SCJ descarta perjuicios irreparables

Esta resolución deja expedito el camino para la ejecución inmediata de la sentencia condenatoria dictada en favor del Dr. Cury, por lo que el referido órgano deberá hacer efectivo el pago de la indemnización acordada por la Cuarta Sala del Tribunal Superior Administrativo el 17 de marzo pasado.

Antecedentes generales

El conflicto que hoy involucra a la Suprema Corte de Justicia (SCJ), la Cámara de Cuentas de la República Dominicana (CCRD) y el jurista Julio Cury se origina en una sentencia emitida el pasado 17 de marzo de 2026 por la Cuarta Sala del Tribunal Superior Administrativo (TSA).

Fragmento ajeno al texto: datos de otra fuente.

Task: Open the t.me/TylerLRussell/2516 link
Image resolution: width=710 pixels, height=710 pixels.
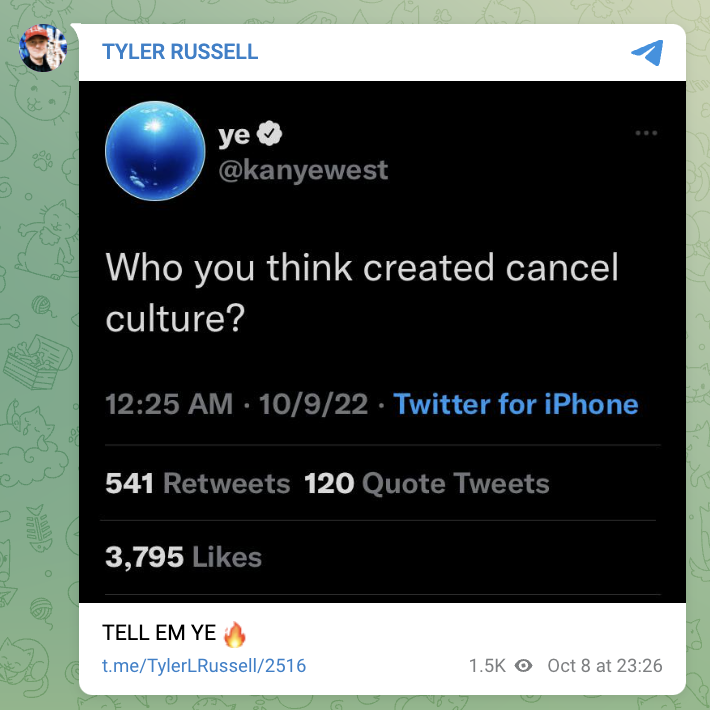Action: pyautogui.click(x=204, y=665)
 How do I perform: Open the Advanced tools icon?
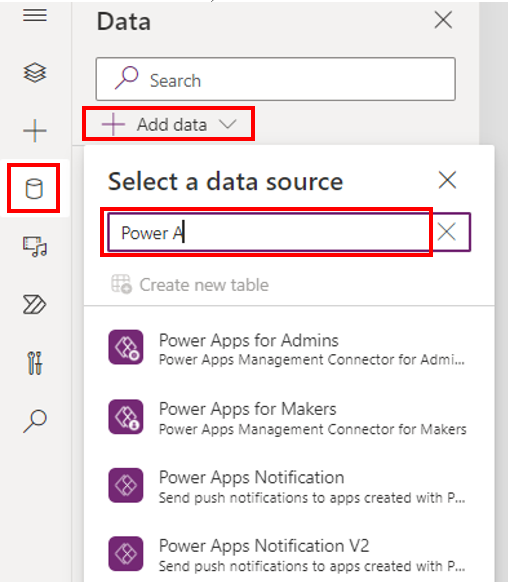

«En esa decisión, se condenó al órgano de control externo al pago de una indemnización millonaria por supuestos daños morales derivados de actuaciones administrativas consideradas antijurídicas».

De acuerdo con el expediente, el abogado Julio Cury accionó contra la Cámara de Cuentas, alegando que ciertas actuaciones del órgano fiscalizador vulneraron derechos y le ocasionaron perjuicios, lo que fue acogido parcialmente por el tribunal administrativo, dando lugar a la condena económica.

A raíz de esa decisión, la Cámara de Cuentas interpuso un recurso de casación y, de manera paralela, solicitó la suspensión de la ejecución de la sentencia, argumentando que el cumplimiento inmediato del pago generaría un impacto grave en su operatividad institucional y podría sentar un precedente que afectaría su función fiscalizadora.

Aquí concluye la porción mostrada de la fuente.